### Seçilmiş Metin

⁂

19. ve 20. yüzyılın emperyal ülkelerinde ciddi yapısal ekonomik sorunlar var.
II. Dünya Savaşı sonrasında uluslararası para sistemini ABD ve İngiltere kurmuştu.
1944 yılında 44 kapitalist ülke Bretton Woods sistemini kuran anlaşmayı imzalamışlar ve Doğu Bloku ülkeleri bu anlaşma yapılırken dışlanmıştı.
Rezerv para sahibi ülke gelişigüzel para basamaz
Sabit kur sistemine dayalı bu sistemde ABD Doları kilit paraydı ve sistem, ABD’nin karşılığında altın rezervi tutarak dolar basması üzerine kuruluydu. Diğer ulusal paralar dolara, dolar da altına bağlanmıştı. Ancak 1960’lı yıllarda dünya ekonomisi bir “altın çağ” yaşadı ve çok hızlı büyüdü. Büyümeye bağlı olarak artan dolar talebini ABD tıpkı 2000 – 2008 yılları arasında olduğu gibi ticaret açığı vererek karşıladı. Daha sonra altın ikincil piyasada daha yüksek bedelle alınıp satılmaya başladı ve 1971 yılında Nixon, doların altına konvertibilitesine son verdi ve sistem çöktü.
1980 yılında yine ABD tarafından yeni bir sistem kuruldu. Buna “Vaşington konsensusu” dendi. Bu sistemde de ABD Doları kilit paraydı. Esnek kur sistemine dayalı bu yeni sistem, yine dünya ekonomisinin hızlı büyüdüğü 8 yıllık bir sürede ABD’nin ticaret açığı vererek dolar talebini karşılaması nedeniyle tökezledi ve bizce sona erdi.
Dünya artık tek donör ülke ve tek rezerv parayı kaldıramıyor.
Bu konuda artık herkes hemfikir. Çünkü Doğu Bloku da giderek küreselleşen kapitalist dünyaya entegre oldu. Artık dünyada çok daha fazla tüketici var.
Gerçekten de dolara dayalı uluslararası parasal sitem bir Soğuk Savaş dönemi ürünü. Değişmek zorunda. ABD liderliği bırakmaya hiç niyetli değil. Bakın 2011 bütçesinde savunma harcamalarında kısıtlama yapmıyorlar. Dahası, ABD para basarak ihracata dayalı olarak büyümek istiyor.

⁂

### Yazılı Problem
Uluslararası para sistemini ele alan yukarıdaki metni, son cümlesinin ardından devam ettiriniz.

### Veri Kümesinden Alıntı
⁂

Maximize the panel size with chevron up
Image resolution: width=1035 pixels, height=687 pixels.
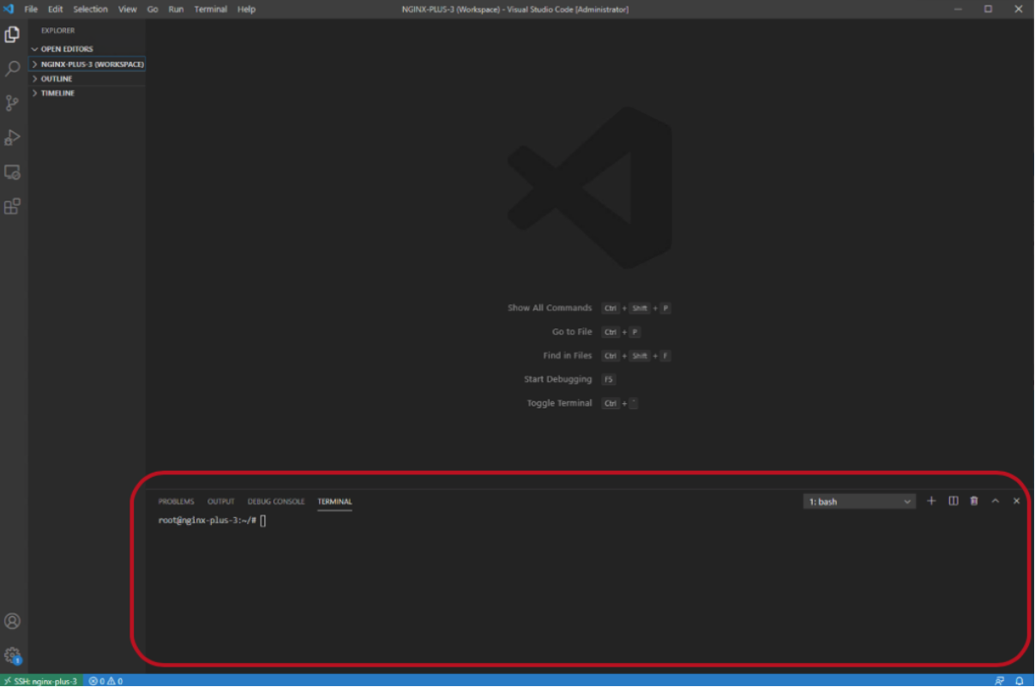pos(995,501)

⁂

### Alıştırma Sonucu
Dikkat: İlk iki sistemde ABD tüketiciydi! Ben illa da ihracat yapacağım, bana da piyasalarınızı açık demiyordu. Şimdiyse açıkça diyor. Hatta RE-BALANCING lazım diye bastırıyor. Bakın aşağıdaki ifade G20 Seul zirve deklarasyonundan:
“Bazılarımız işszilikle mücadele eder ve çok yavaş toparlanırken diğer bazılarımız daha hızlı büyüyor. Eşitsiz büyüme ve dengesizliklerin artması küresel çözümler yerine koordine olmayan aksiyonlara davetiye çıkarıyor. Koordine olmayan politika aksiyonları sadece daha kötü sonuçlara yol açacak!”
Halbuki Toronto zirvesinde ne kararlar alınmıştı? 2013 yılına kadar herkes ülke borçlarının GYİH’ye oranlarını yüde 50 azaltacaktı!..
ABD şimdi ne diyor? “Bunu yapmayacağım ve parasal genişlemeye devam edeceğim” diyor...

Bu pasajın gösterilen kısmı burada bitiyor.